**DATA PROVIDED**.
:::
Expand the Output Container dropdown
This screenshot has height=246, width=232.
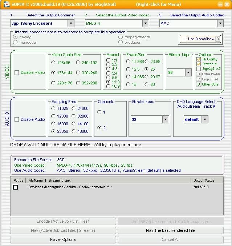point(70,23)
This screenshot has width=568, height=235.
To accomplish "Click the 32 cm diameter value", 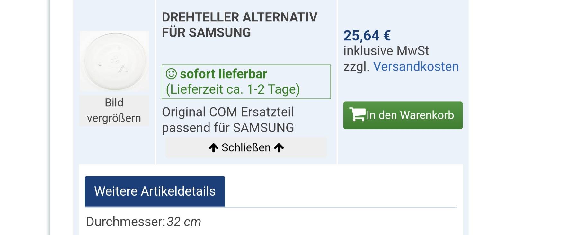I will point(184,222).
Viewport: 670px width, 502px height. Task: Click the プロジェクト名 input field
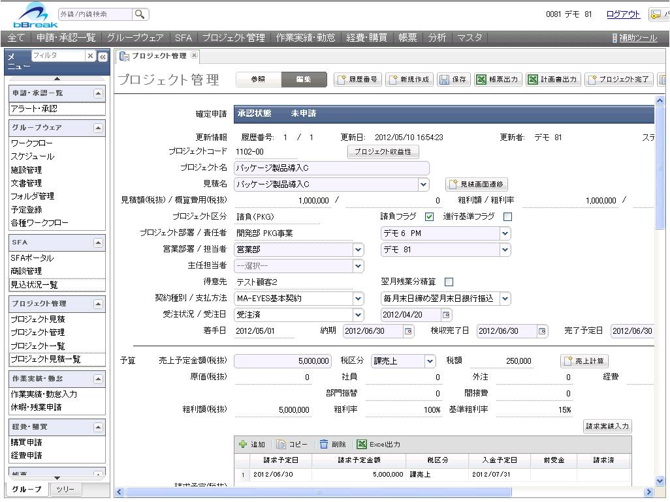tap(331, 168)
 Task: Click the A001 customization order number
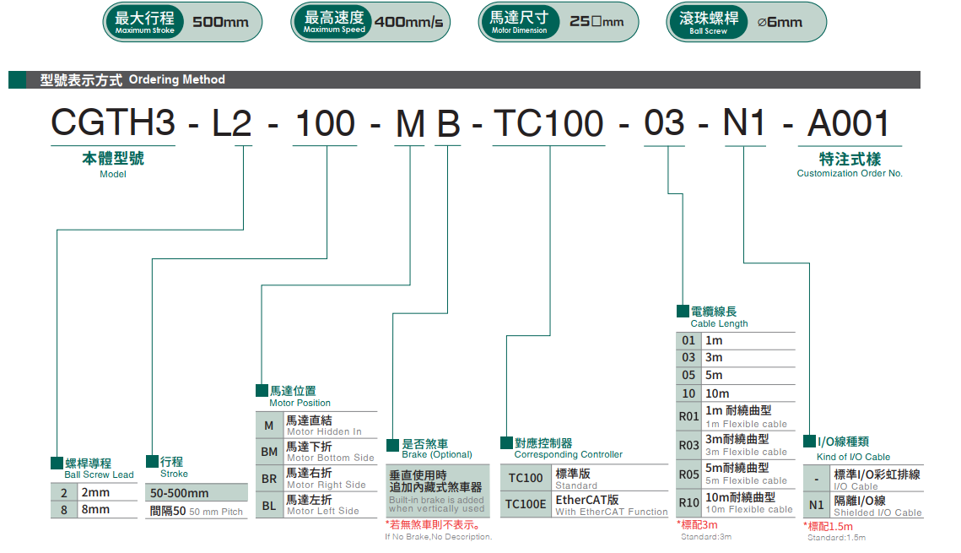pyautogui.click(x=848, y=124)
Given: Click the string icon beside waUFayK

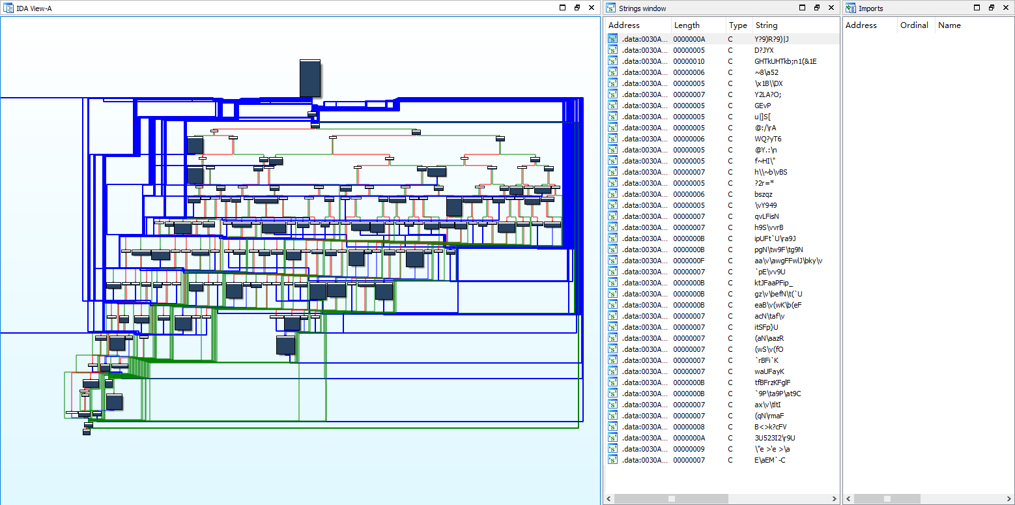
:::
**WHAT TO WORK ON**.
Set down the line containing "Task: Click the A001" and every line after it up to the end of the material, exactly as written, but not the pictures.

**REPLY TO THE EXERCISE**.
 Task: Click the A001 customization order number
pyautogui.click(x=848, y=124)
Given: Click the string icon beside waUFayK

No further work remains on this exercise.